Bild: Nicht zu kontrollieren: Der Vulkan Grimsvötn spuckt Asche.
taz: Herr Müller, ein Vulkanausbruch auf Island beeinflusst den Alltag in
Zentraleuropa. Wenn Sie absehen von dem vergleichbaren Ereignis letztes
Jahr: Gab es das schon mal?
Wolfgang Müller: Es gibt Theorien, dass ein Vulkanausbruch die Hungersnot
verursachte, die zur Französischen Revolution führte. 1783 gab es eine
Eruption, die 200-mal stärker gewesen sein soll als die, die wir beim
Eyjafjallajökull erlebt haben. In der Folge soll es zwei dunkle Winter in
Europa gegeben haben und Hungersnöte.
Sind die Menschen in Island Vulkanausbrüche gewohnt?
Island ist das vulkanisch aktivste Land der Erde. Das merkt man auch in den
Sagen und Mythen. Da ist es schon ein Teil des Denkens, dass man weiß, dass
man bestimmte Sachen nicht kontrollieren kann. Das ist ein Bewusstsein, das
es im Rest von Europa nicht so stark gibt.
Wie hoch hängen die Isländer einen Vulkanausbruch wie den, den wir gerade
erleben?
Das wird da entspannter gesehen. Die kennen das über Jahrhunderte. Die
fühlen sich davon nicht irritiert. Aber sie merken das Interesse vom
Ausland, und das interessiert sie, wenn sich die Leute aus dem Ausland für
das Land interessieren. Weil sich ja normalerweise der Fokus nicht so auf
Island richtet.
Obwohl es in der Geschichte des Landes nicht immer einfach war.
Ja. Von der dänischen Kolonialherrschaft wurde erwägt, die Isländer zu
evakuieren nach Jütland. Weil die Auswirkungen der Vulkanausbrüche so
verheerend waren. Da ist ein Drittel der Bevölkerung verhungert. Weil die
Bauern waren und keine Fischer. Die konnten die Felder nicht mehr
bewirtschaften und sind gestorben.
Auf welche Weise tauchen Vulkane in den örtlichen Mythen und Sagen auf?

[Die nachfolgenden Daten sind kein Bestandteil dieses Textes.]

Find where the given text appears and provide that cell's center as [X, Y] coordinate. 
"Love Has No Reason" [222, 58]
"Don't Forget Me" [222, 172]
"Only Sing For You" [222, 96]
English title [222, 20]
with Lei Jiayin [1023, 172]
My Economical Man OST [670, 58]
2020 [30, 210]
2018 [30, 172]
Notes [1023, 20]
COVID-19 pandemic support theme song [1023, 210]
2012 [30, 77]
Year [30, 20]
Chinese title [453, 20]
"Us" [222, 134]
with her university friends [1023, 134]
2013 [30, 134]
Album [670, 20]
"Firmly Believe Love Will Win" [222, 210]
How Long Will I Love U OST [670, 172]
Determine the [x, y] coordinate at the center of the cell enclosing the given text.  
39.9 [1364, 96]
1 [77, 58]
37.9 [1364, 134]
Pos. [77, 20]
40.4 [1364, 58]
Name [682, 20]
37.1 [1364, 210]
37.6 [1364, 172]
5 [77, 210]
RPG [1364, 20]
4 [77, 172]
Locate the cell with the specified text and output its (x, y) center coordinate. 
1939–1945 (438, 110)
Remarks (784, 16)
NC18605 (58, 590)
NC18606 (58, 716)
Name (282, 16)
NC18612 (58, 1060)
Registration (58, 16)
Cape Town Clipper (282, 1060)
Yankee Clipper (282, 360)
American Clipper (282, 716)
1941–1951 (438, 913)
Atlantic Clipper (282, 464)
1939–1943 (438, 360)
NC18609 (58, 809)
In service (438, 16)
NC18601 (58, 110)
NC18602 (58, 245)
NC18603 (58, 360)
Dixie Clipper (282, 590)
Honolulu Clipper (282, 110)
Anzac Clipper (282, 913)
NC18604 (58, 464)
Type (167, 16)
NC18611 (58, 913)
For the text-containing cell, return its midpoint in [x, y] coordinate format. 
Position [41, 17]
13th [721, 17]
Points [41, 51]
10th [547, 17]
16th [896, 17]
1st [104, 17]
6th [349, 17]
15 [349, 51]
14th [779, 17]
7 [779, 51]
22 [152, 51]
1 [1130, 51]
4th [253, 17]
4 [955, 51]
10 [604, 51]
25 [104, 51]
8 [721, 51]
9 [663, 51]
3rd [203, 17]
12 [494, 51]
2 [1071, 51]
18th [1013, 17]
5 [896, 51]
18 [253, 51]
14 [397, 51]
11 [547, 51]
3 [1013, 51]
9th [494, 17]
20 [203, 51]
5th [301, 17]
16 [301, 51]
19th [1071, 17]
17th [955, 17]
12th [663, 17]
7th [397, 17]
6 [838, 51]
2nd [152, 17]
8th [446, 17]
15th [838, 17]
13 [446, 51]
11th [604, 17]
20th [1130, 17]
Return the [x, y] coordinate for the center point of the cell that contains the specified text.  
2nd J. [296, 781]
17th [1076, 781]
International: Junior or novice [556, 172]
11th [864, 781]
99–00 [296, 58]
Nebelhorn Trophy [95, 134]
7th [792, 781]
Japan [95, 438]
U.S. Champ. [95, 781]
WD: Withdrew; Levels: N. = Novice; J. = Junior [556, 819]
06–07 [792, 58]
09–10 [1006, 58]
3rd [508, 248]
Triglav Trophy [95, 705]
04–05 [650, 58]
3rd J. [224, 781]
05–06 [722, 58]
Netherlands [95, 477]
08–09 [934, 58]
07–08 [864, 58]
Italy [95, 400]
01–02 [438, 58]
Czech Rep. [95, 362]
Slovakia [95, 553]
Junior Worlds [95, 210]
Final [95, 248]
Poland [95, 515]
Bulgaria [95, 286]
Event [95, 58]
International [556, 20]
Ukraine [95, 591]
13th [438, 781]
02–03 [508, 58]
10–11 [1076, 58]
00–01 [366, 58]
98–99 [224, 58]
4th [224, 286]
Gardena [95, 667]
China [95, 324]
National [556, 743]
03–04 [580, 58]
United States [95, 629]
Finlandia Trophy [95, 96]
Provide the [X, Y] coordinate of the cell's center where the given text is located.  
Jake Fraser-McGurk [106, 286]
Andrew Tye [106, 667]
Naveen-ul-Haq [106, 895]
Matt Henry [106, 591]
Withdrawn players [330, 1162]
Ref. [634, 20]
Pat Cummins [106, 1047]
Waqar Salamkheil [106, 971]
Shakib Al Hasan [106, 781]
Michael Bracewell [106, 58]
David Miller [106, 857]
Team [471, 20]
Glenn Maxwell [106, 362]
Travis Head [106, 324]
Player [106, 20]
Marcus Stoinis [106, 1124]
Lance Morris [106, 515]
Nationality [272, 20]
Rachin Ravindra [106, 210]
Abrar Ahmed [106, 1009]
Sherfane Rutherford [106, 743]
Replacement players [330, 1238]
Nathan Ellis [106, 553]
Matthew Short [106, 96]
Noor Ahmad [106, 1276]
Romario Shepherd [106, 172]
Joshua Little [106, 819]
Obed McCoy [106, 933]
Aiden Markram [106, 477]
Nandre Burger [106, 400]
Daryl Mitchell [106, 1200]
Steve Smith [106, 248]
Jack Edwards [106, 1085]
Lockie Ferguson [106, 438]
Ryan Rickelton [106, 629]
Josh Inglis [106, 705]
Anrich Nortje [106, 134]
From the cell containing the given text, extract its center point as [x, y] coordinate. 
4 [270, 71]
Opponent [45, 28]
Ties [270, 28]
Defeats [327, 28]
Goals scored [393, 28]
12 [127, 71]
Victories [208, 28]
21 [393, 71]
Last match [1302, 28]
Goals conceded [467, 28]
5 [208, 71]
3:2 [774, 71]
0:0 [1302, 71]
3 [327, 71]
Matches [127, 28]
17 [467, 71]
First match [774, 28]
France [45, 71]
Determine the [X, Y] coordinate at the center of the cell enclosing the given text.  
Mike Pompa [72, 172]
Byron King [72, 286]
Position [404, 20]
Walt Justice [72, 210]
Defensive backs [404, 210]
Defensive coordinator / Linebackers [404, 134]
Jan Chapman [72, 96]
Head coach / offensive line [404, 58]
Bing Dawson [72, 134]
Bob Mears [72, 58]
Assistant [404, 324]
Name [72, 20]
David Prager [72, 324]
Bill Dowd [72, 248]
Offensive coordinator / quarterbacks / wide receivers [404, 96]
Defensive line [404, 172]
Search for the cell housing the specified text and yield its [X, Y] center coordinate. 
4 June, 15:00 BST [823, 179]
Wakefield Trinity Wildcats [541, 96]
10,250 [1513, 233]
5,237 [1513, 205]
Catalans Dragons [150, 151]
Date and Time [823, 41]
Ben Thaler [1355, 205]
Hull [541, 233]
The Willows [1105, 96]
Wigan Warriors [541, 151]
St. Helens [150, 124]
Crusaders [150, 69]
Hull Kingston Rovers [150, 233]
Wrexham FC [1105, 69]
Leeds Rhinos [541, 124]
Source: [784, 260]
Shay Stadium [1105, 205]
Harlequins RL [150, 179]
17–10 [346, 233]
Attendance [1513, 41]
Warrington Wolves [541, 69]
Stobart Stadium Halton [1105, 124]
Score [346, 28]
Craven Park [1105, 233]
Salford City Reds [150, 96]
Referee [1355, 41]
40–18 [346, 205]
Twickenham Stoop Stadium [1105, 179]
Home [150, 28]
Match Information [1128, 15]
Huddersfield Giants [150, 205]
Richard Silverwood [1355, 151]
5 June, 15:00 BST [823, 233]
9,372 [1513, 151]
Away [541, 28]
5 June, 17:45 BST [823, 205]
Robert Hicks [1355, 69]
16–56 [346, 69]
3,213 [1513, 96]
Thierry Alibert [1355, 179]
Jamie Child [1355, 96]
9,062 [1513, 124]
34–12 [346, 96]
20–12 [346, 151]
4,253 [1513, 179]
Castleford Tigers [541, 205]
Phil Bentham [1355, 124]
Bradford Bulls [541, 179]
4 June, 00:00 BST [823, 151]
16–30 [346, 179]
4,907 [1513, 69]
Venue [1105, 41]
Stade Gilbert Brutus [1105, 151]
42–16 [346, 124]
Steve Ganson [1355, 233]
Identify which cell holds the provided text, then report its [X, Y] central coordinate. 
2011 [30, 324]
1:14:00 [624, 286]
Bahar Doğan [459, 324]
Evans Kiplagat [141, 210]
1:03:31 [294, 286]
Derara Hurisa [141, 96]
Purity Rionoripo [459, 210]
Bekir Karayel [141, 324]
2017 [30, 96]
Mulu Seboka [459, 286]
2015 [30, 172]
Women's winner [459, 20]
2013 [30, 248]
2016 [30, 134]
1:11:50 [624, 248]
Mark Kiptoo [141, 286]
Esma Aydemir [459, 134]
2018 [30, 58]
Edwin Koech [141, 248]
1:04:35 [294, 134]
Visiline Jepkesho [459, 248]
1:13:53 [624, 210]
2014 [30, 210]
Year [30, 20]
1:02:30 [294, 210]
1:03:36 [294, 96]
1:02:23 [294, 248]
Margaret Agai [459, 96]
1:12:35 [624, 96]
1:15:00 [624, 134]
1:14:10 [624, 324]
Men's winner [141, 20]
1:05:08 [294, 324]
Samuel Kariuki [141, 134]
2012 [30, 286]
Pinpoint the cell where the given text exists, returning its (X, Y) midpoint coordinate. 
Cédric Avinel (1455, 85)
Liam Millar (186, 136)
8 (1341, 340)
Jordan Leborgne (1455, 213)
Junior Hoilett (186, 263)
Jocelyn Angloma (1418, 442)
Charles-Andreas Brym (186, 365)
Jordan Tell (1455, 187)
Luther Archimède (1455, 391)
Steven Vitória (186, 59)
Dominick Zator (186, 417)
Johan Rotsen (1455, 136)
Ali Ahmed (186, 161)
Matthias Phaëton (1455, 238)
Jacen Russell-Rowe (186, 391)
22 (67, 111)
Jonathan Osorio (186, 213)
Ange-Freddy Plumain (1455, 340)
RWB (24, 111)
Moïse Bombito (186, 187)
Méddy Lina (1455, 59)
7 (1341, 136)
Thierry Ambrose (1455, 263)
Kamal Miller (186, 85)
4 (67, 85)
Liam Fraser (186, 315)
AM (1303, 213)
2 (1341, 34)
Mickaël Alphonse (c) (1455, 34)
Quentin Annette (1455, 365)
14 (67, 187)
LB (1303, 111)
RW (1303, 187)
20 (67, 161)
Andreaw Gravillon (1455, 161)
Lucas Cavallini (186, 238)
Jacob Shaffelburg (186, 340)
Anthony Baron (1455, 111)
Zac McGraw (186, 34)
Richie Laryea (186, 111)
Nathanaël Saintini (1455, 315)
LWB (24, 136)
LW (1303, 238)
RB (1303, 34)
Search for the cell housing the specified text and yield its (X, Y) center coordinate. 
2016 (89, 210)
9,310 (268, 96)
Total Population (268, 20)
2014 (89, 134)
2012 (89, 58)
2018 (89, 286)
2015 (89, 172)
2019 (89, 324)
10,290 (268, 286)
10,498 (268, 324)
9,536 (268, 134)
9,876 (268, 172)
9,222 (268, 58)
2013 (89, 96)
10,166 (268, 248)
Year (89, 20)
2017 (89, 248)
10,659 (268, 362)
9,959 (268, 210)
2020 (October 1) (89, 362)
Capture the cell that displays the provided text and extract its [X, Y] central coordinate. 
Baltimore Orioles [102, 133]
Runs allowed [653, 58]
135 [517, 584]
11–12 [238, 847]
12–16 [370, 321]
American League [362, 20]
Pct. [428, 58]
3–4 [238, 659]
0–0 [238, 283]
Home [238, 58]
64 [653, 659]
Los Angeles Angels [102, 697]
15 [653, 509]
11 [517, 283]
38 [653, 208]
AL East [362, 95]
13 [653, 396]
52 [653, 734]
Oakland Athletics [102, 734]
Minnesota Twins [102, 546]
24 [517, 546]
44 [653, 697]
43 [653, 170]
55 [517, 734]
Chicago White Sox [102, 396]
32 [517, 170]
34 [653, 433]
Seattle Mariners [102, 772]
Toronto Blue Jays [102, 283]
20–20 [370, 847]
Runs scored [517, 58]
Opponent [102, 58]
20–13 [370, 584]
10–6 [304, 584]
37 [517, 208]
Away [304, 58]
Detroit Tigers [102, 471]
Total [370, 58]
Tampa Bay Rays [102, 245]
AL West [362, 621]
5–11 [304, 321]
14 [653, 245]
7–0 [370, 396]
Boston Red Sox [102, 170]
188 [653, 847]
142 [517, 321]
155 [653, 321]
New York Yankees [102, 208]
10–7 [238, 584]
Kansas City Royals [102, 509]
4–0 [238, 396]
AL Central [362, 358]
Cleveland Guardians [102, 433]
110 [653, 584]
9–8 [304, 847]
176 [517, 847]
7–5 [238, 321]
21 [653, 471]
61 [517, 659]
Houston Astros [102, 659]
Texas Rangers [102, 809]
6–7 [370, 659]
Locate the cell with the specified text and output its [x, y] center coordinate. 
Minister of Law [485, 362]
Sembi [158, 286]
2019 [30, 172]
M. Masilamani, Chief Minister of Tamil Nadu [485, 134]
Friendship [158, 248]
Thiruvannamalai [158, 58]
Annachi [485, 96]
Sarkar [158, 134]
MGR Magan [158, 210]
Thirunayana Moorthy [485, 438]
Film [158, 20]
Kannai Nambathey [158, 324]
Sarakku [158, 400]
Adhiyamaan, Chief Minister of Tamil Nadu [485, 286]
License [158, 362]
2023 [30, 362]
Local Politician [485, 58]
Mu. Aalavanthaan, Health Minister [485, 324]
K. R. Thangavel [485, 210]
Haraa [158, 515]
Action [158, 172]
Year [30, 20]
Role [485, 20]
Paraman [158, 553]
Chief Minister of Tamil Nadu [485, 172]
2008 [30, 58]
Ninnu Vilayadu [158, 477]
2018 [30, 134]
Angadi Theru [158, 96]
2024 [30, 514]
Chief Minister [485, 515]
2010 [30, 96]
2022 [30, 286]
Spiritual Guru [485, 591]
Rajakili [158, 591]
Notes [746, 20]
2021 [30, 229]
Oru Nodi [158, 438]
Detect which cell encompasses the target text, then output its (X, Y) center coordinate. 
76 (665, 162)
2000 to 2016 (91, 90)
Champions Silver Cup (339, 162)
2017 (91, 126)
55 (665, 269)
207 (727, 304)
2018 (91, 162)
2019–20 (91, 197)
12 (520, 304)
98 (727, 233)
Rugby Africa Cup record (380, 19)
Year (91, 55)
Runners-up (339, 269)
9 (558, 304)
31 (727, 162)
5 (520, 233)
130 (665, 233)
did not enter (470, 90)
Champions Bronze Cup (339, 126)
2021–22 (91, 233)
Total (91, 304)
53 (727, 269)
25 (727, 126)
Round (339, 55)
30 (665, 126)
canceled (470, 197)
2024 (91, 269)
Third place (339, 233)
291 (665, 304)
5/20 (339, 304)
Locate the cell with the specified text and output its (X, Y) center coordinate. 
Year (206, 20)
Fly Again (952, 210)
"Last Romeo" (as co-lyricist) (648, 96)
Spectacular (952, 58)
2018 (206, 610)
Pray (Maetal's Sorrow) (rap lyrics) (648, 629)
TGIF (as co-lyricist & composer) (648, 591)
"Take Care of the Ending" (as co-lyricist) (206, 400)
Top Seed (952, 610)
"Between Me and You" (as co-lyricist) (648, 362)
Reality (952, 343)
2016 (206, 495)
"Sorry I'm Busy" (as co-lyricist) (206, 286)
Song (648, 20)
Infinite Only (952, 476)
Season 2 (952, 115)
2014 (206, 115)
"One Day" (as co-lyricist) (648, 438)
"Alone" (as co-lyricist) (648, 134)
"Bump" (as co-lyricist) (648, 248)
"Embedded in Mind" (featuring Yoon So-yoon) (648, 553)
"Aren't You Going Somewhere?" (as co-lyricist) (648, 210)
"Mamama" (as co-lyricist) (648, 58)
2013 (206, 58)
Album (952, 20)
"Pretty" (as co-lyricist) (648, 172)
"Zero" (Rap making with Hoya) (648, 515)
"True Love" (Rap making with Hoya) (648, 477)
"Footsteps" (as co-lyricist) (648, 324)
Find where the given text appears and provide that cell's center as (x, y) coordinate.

Es gibt zum Beispiel Trolle, die gelten als gewalttätig. In Island sind das
große Frauen. Und die Vulkane dort haben auch weibliche Namen. Die
katholische Kirche hat lange Zeit versucht, Island als Eingang zur Hölle zu
lokalisieren. Der Vulkan Hekla galt als offizieller Eingang zur Hölle.
Und haben sich die Leute davon beeindrucken lassen?
Die Isländer dort haben sich immer gewehrt dagegen, dass sie nun
ausgerechnet am Eingang zur Hölle wohnen sollen. Das war ein ganz harter
Kampf. Die Kirche hat versucht den Leuten Angst zu machen mit der Hitze der
Hölle, aber das hat nicht funktioniert, weil es da immer so kalt war. Das
war ganz positiv. Dann hat die Kirche brennende Eisschollen erfunden.
Brennende Eisschollen! Das kann man auf alten Stichen sehen.
Gelten Vulkane heute noch als Bedrohung?
Ich glaube für die Isländer ist die Wirtschaftskrise von 2007 eine größere
Bedrohung. Ich war 2007 kurz vor dem Crash in Island. Kurz zuvor hat die
Bild-Zeitung noch Werbung für den Finanzplatz gemacht. Und ich habe mich
gewundert, wie viel Geld ich für meine Euros gekriegt habe. Ich war da auf
einmal reich. Und dann agierten in Island Leute, die das Image hatten, sie
würden vernünftig Politik machen, und dann riskante Geschäfte gemacht
haben, die völlig grotesk waren. Aber das war ja nicht nur in Island so.
Verändern die Vulkanausbrüche das Island-Bild der Deutschen?
Nein. Nach dem Bankencrash-Kollaps 2007 und der Abwertung der isländischen
Währung gab es zwei Erklärungen. Die Leute sagten: Die Isländer sind ein
Naturvolk, also unschuldig irgendwie. Oder sie bezeichneten sie als
wagemutige Draufgänger. Beides ist natürlich Quatsch. Aber was war nochmal
die Frage?
Ob sich das Island-Bild der Deutschen durch die Vulkanausbrüche verändert.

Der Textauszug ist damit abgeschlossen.